Ver en vivo las finales de Wimbledon será más caro que nunca. El prestigioso Grand Slam elevará el precio de sus entradas hasta las 400 libras —unos 465 euros— por primera vez en su historia, lo que representa un incremento del 14 % respecto a la edición anterior.

Wimbledon volverá a hacer historia, aunque esta vez fuera de las pistas. Las entradas más caras para presenciar las finales del tradicional torneo británico alcanzarán por primera vez las 400 libras, estableciendo un nuevo récord en los precios de acceso al certamen.
La cifra supone aproximadamente 465 euros y representa una subida del 14 % en comparación con los valores del año anterior. Los nuevos precios quedaron al descubierto después de la apertura del tradicional sorteo mediante el cual el público puede intentar conseguir entradas para el torneo.
Wimbledon posee uno de los sistemas de comercialización de tickets más particulares del deporte. El público dispone de tres vías principales para conseguir un lugar dentro del All England Club, y una de ellas consiste precisamente en participar de este sorteo, cuyo periodo de inscripción finalizará el próximo 14 de septiembre.

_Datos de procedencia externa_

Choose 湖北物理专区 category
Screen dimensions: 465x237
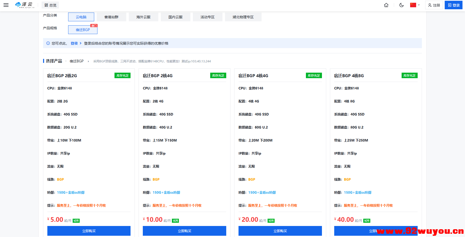[x=243, y=17]
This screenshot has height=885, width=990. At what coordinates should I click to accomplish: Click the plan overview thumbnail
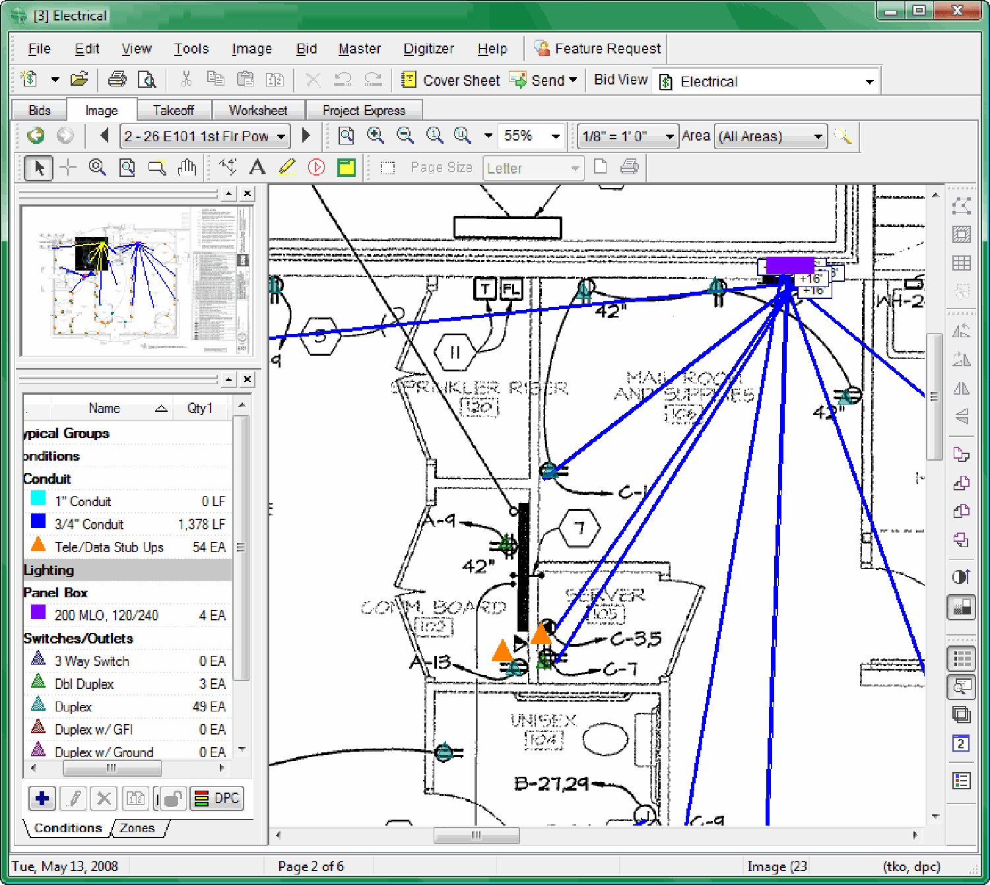tap(137, 281)
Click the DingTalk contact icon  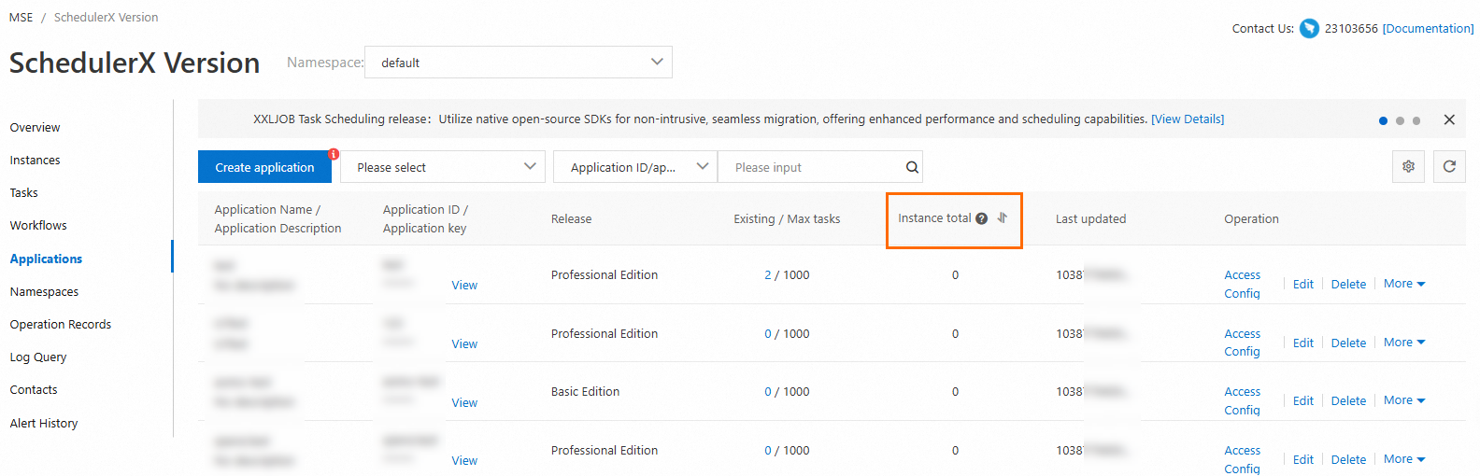click(x=1309, y=29)
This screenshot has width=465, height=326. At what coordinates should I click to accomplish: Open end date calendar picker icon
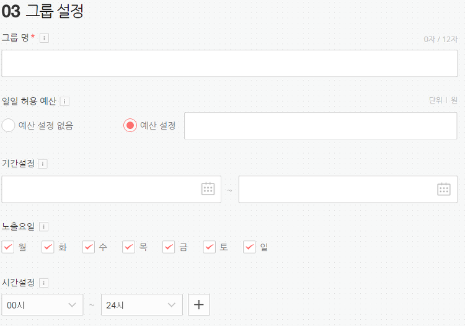(x=444, y=189)
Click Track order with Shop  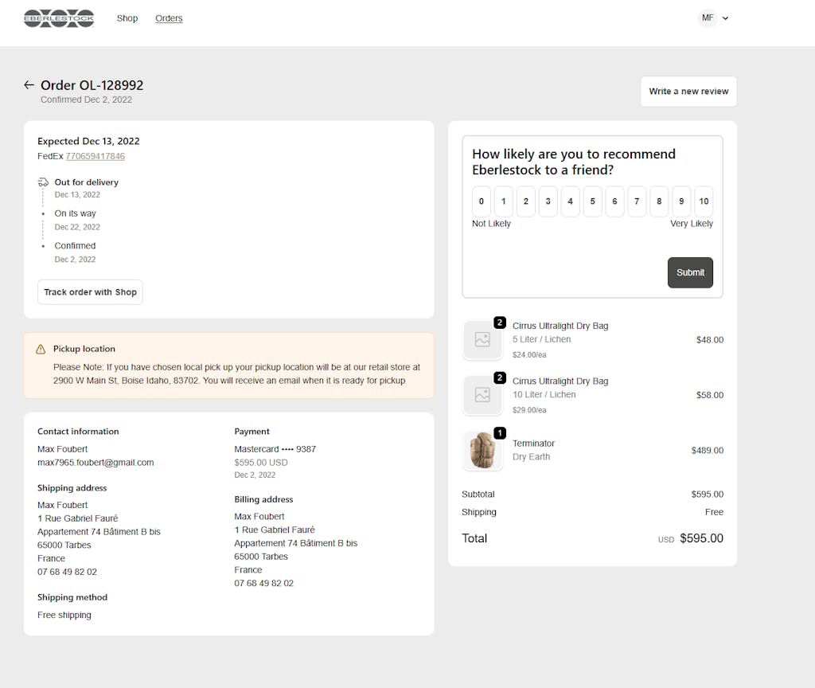pyautogui.click(x=90, y=292)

Otra posibilidad son los abonos que salen a la venta cada cinco años y permiten acceder a una pista determinada durante ese periodo. A esto se suma una de las grandes tradiciones de Wimbledon: hacer fila diariamente en los alrededores del complejo para intentar conseguir una de las entradas disponibles.
La subida hasta las 400 libras afecta a los tickets más caros para las finales y establece un nuevo techo dentro de la historia del torneo. Pese al incremento, desde la organización consideran que los valores continúan estando acordes con la magnitud del acontecimiento.
Una portavoz de Wimbledon defendió los nuevos precios y aseguró que son “muy competitivos”, teniendo en cuenta la importancia internacional del torneo y su condición de uno de los acontecimientos deportivos más emblemáticos de Inglaterra.
Otro detalle particular es que Wimbledon mantiene la igualdad en el precio de sus dos grandes definiciones. Desde 2022, las entradas para la final masculina y la final femenina tienen el mismo valor, una política que continuará con la nueva estructura de precios.
Así, presenciar la definición de uno de los torneos más prestigiosos del tenis mundial tendrá un costo récord. Las 400 libras marcan una barrera inédita para Wimbledon y convierten a esta edición en la más cara de su historia para quienes quieran vivir las finales desde las tribunas.